REALM’s current cooperation with the BFT is uncommon. It is, as of 2016, part of just over a tenth of all charter schools nationwide which entered into agreements with unions. Compass is not a part of that minority, as a corporation in which Lewis claimed that “teachers have not gone through and wanted to unionize.”
“(REALM) was very much a community school. It wasn’t part of the charter chain … This (merger) is very much a departure from that,” Meyer said. “We’ve been working on our contract at REALM for the last four years.”
REALM as a corporation, however, may soon cease to exist. Although Lewis stressed that the deal between REALM and Compass is not a hostile takeover or acquisition, the merger resolution stated that the “corporate existence of REALM shall cease and Compass shall continue as the surviving corporation.”
The current deal, according to Lewis, is predicated on REALM’s successful reduction of debt by 30 percent. Multiple finance-related notices of violation have been issued by the BUSD since 2016.

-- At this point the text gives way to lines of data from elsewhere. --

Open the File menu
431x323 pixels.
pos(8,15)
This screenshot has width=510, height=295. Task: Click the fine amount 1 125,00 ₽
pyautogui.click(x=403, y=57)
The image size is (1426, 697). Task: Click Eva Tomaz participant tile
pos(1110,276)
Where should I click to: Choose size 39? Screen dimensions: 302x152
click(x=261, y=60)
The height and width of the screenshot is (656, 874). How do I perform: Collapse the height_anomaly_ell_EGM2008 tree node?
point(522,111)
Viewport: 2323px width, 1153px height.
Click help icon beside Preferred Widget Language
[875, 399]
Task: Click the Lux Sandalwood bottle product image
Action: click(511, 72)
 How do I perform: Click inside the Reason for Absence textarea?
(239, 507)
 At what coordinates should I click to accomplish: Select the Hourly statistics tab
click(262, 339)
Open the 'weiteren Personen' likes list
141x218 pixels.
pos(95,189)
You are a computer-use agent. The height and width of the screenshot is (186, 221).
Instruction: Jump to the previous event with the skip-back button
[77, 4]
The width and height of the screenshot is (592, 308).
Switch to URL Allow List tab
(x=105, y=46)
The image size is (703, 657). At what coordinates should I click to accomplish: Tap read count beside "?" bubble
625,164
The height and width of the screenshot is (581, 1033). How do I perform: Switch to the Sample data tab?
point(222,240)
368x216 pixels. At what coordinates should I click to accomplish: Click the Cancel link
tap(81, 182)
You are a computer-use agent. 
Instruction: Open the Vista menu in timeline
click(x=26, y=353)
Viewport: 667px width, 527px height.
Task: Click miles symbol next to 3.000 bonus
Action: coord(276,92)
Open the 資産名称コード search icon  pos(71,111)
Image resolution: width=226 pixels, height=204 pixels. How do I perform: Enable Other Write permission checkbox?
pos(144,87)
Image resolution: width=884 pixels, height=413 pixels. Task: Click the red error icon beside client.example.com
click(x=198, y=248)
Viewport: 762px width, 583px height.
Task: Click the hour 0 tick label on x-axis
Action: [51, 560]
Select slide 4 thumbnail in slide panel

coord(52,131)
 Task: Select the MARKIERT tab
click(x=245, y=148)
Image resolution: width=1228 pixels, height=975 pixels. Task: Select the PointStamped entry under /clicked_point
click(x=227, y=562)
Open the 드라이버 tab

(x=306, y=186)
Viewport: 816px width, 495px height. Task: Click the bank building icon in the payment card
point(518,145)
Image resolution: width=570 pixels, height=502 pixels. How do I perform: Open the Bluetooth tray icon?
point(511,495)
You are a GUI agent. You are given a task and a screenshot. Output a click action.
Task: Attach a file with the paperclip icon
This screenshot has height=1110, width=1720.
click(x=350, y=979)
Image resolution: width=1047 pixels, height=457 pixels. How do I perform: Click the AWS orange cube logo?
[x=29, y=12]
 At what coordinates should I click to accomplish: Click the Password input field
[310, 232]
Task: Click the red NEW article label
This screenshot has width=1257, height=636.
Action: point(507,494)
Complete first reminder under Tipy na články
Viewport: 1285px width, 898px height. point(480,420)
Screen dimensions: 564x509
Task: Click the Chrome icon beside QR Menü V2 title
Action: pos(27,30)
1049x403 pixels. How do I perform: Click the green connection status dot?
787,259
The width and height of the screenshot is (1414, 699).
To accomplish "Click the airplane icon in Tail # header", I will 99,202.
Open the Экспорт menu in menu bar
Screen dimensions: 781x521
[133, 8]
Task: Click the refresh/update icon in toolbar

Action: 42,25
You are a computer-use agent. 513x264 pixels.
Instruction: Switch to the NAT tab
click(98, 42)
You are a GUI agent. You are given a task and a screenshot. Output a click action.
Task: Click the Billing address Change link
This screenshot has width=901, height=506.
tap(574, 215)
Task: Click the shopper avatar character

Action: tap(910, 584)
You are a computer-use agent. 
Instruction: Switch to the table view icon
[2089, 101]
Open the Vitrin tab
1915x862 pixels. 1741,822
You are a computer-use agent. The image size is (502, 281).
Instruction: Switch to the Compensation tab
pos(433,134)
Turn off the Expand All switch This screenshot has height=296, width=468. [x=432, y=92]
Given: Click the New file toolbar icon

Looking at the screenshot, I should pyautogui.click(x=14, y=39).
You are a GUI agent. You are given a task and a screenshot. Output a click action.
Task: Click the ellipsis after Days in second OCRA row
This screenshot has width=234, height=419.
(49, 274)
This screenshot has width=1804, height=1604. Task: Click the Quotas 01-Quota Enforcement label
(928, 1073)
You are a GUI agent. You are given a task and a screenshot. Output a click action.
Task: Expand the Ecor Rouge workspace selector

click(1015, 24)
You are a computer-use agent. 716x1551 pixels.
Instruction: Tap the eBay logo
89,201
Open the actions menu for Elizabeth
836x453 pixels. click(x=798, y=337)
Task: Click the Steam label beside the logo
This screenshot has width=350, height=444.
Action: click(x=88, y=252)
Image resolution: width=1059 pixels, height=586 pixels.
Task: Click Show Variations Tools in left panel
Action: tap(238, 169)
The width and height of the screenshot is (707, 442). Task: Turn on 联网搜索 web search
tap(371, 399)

BUSD director Ty Alper noted concerns over REALM’s finances, saying in an email that the charter’s “financial health has long been a concern and we will need to review and evaluate REALM’s response to the notice of violation that we recently issued.”
If REALM succeeds in improving its financial position, Compass is offering the adoption of its debts and liabilities. Lewis also detailed plans to attempt to increase enrollment in online, independent study classes. Apart from these, Lewis said, REALM’s curriculum would go relatively unchanged.
“I’m excited to work with anybody who wants to work to make sure this merger is successful,” Lewis said. “That includes all stakeholders …. All voices are wanted, all voices are valued.”